- [PAGE EXTRACT]:
%%

2
votes

I am working with a data-set of dimension more than 10,000. To use Weka I need to convert text file into ARFF format, but since there are too many attributes even after using sparse ARFF format file size is too large. Is there any similar method as for data to avoid writing so many attribute identifier as in header of ARFF file.

for example :
@attribute A1 NUMERICAL
@attribute A2 NUMERICAL
...
...
@attribute A10000 NUMERICAL

1
Maximum number of attributes supported by WEKA. Is this a problem related to creating an arff file (in which case sed or awk might help) or dealing with it directly in weka?chl
@chl Thanks for the response, I am able to generate the arff file but the file size is very large because I have 1,84,000 attributes. I was wondering if there is any method for avoiding adding so many headers in arff file. All attributes are NUMERICAL, so I thought there might be a way.Deepak

1 Answers

0
votes

I coded a script in AWK to format the following lines (in a TXT file) to an ARFF

example.txt source:

Att_0 | Att_1 | Att_2 | ... | Att_n
1 | 2 | 3 | ... | 999

My script (to_arff), you can change FS value depending on the separator used in the TXT file:

#!/usr/bin/awk -f
# ./<script>.awk data.txt > data.arff

BEGIN {
    FS = "|";
    # WEKA separator
    separator = ",";
}

# The first line
NR == 1 {
    # WEKA headers
        split(FILENAME, relation, ".");
        # the relation's name is the source file's name
    print "@RELATION "relation[1]"\n";
    # attributes are "numeric" by default
    # types available: numeric, <nominal> {n1, n2, ..., nN}, string and date [<date-format>]
    for (i = 1; i <= NF; i++) {
        print "@ATTRIBUTE "$i" NUMERIC";
    }
    print "\n@DATA";
}

NR > 1 {
    s = "";
    first = 1;
    for (i = 1; i <= NF; i++) {
        if (first)
            first = 0;
        else
            s = s separator;
        s = s $i;
    }
    print s;
}

Output:

@RELATION example

@ATTRIBUTE Att_0 NUMERIC
@ATTRIBUTE Att_1 NUMERIC
@ATTRIBUTE Att_2 NUMERIC
@ATTRIBUTE Att_n NUMERIC

@DATA
1,2,3,9999

%%

- [SHORT EXERCISE A]: Return the passage of the Weka ARFF thread starting with "I am working" and going on through "of ARFF file.".
- [SHORT EXERCISE B]: In the Weka ARFF thread, what does the AWK script use as the relation's name?
The material that comes after the Weka ARFF thread is not needed.

- [DATA SHOWN]:
%%

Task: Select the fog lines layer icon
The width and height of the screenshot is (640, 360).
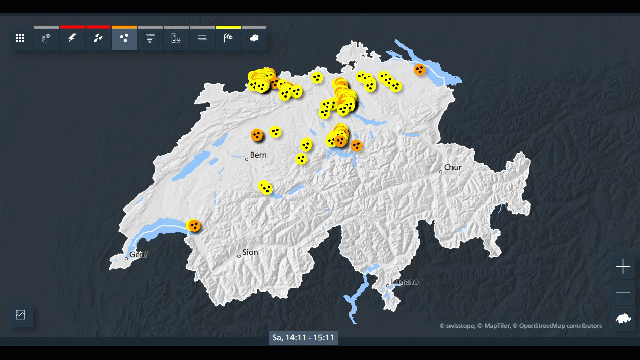Action: click(x=202, y=38)
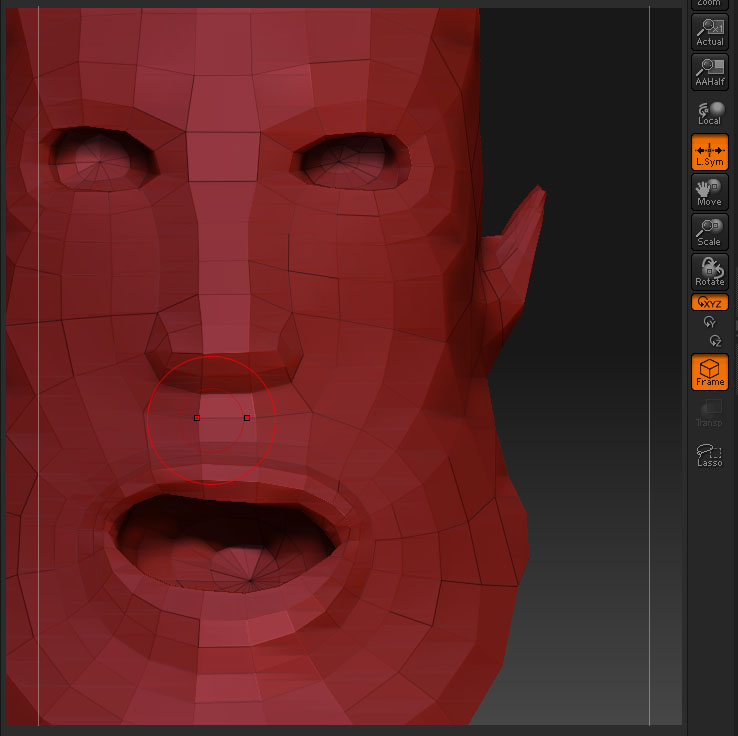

%%

- [WRITTEN SOLUTION A]:
I am working with a data-set of dimension more than 10,000. To use Weka I need to convert text file into ARFF format, but since there are too many attributes even after using sparse ARFF format file size is too large. Is there any similar method as for data to avoid writing so many attribute identifier as in header of ARFF file.

- [WRITTEN SOLUTION B]: The source file's name.